When diagnosing authentication issues:
- Use test/development keys for diagnostics
- Sanitize logs before sharing (remove signatures/private data)
- Verify token expiry (timePad) is appropriate for your use case
- Use BRC77 scheme (default) for new implementations
This skill diagnoses and troubleshoots bitcoin-auth token generation and verification issues across client and server implementations. It helps pinpoint token format problems, signature verification failures, timestamp skew, body-hash mismatches, and scheme confusion between bsm and brc77. Use it to validate tokens, inspect components, and follow a step-by-step verification workflow to resolve integration errors quickly.
It inspects the token structure, parses the five pipe-delimited components (pubkey, scheme, timestamp, requestPath, signature), and validates each field for length, format, and semantics. It runs signature verification using the bitcoin-auth verification logic with configurable timePad and bodyEncoding, and reports precise mismatch causes such as requestPath differences, timestamp skew, body encoding errors, or scheme-specific signature formats. It also provides integration checks for common client/server mistakes.

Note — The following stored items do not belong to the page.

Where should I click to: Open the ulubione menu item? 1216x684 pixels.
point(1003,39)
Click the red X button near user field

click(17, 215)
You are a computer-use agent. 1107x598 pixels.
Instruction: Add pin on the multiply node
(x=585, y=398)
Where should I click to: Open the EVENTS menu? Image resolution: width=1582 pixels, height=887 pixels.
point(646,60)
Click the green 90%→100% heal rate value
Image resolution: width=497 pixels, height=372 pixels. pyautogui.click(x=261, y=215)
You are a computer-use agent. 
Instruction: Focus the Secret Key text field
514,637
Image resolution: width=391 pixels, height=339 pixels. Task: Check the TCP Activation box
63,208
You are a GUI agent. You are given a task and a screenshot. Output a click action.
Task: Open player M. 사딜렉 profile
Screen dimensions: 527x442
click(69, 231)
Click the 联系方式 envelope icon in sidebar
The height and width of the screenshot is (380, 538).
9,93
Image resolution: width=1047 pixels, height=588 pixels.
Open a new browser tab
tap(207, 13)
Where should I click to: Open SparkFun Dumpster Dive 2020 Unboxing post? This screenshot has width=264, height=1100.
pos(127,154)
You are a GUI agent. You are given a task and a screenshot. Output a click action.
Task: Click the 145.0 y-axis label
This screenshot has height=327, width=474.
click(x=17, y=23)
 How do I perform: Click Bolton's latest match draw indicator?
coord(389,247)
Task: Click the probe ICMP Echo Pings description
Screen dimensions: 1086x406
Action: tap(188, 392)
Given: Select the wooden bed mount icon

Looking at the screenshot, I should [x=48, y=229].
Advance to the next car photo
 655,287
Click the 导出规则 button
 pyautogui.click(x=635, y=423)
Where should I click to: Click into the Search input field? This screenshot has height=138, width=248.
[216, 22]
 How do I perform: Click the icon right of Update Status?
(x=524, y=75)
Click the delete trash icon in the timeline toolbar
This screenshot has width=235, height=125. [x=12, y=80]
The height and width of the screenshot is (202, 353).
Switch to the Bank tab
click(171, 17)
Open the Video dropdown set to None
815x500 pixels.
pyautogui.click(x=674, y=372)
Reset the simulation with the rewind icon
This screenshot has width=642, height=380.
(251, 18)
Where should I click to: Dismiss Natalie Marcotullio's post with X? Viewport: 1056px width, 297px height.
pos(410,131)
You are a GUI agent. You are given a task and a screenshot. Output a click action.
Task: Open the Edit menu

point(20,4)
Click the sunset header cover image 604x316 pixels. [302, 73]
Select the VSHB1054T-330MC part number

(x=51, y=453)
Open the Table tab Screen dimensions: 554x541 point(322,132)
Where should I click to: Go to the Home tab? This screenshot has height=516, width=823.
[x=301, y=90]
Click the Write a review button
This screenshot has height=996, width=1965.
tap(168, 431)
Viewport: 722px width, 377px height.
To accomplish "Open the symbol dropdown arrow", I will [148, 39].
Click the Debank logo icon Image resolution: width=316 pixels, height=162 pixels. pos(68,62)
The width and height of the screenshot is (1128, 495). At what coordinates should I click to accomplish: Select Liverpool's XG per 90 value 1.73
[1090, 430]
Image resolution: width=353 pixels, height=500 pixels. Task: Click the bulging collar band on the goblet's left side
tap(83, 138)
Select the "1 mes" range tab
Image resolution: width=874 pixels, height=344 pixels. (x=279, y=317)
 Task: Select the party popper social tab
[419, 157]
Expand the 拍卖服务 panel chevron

What if the token has extra pipes inside requestPath?
URL-encode or escape the requestPath when passing token in URLs, or ensure transport preserves pipe characters. Parsing expects exactly five parts separated by |.
How large should timePad be for mobile clients?
Default is 5 minutes. For mobile clients with variable clocks or network delays, increase timePad cautiously and balance security vs convenience; also prioritize clock synchronization.